Popular approaches for minimizing loss in data-driven learning often involve an abstraction or an explicit retention of the history of gradients for efficient parameter updates. The aggregated history of gradients nudges the parameter updates in the right direction even when the gradients at any given step are not informative. Although the history of gradients summarized in meta-parameters or explicitly stored in memory has been shown effective in theory and practice, the question of whether all or only a subset of the gradients in the history are sufficient in deciding the parameter updates remains unanswered. We propose a class of memory-augmented gradient descent optimizers that retain only the critical gradients, as defined by the L2-norm of the gradients, as opposed to the entire history. This repository contains these memory-agumented optimizers as well as numerous models to test them on.
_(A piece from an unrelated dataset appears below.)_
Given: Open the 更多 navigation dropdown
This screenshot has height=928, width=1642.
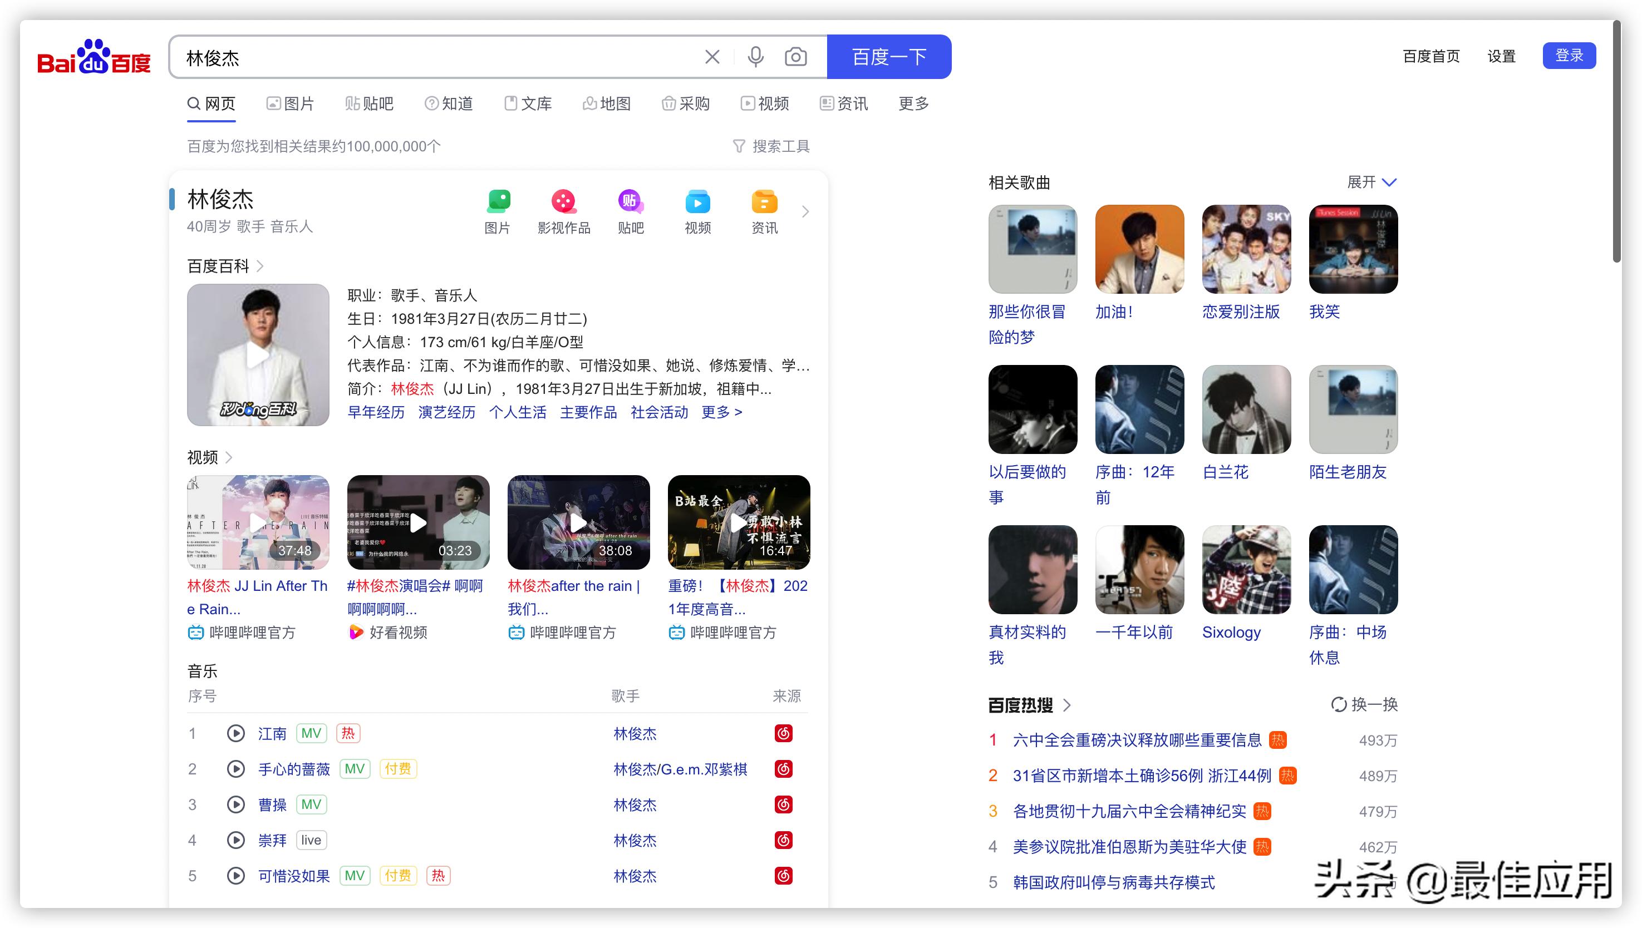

The code in this repository will run on Python versions 3.6 and later. All experiments were run using Python 3.6. Logging of results was handled using the WandB API. To install all prerequisites you can run:
pip install -r requirements.txt
Or install the following packages manually:
filelock 3.0.12
numpy 1.19.1
torch 1.7.1
torchtext 0.6.0
torchvision 0.8.2
wandb 0.10.14
Separate download only necessary for certain datasets. Please see respective folders for instructions on acquiring data.
This code was designed to run on a SLURM cluster, and is optimized to run as an array of jobs with several workers. All hyperparameters can be set in the PARAM_GRID
variable of the training script.
Uses WandB to log train/valid/test data as well as hyperparameter configuration. Additional steps (e.g. using dryrun
) may be needed to run depending on the system.
Models and training scripts are segmented by architecture and/or dataset.
To run code from the home folder,
python experiments/<directory>/train.py --data_path <data-directory> --results_path <wandb-result-directory>
The --data_path
and --results_path
arguments are optional, and will use default locations if not specified. Additional arguments can be passed to affect the model/training. These are dependent on the dataset/model.
Currently you can choose the following models:
FC-NeuralNet, LogisticRegression, ConvNet for MNIST dataset.
LSTM for PTB and WikiText
RESNET, ConvNet for CIFAR
LSTMEncoder, Infersent, and ConvNetEncoder for SNLI
RoBERTa-Base and Bi-LSTM for MultiWoZ
The analysis
directory contains tools for visualizing the performance of these optimizers on different loss surfaces as well as a suite of other benchmark and analysis experiments.
from optimizers.optim import SGD_C, Adam_C
# model = any differentiable model built with torch.nn
optimizer = SGD_C(model.parameters(), lr = 1E-2, topC = 5, decay = 0.7)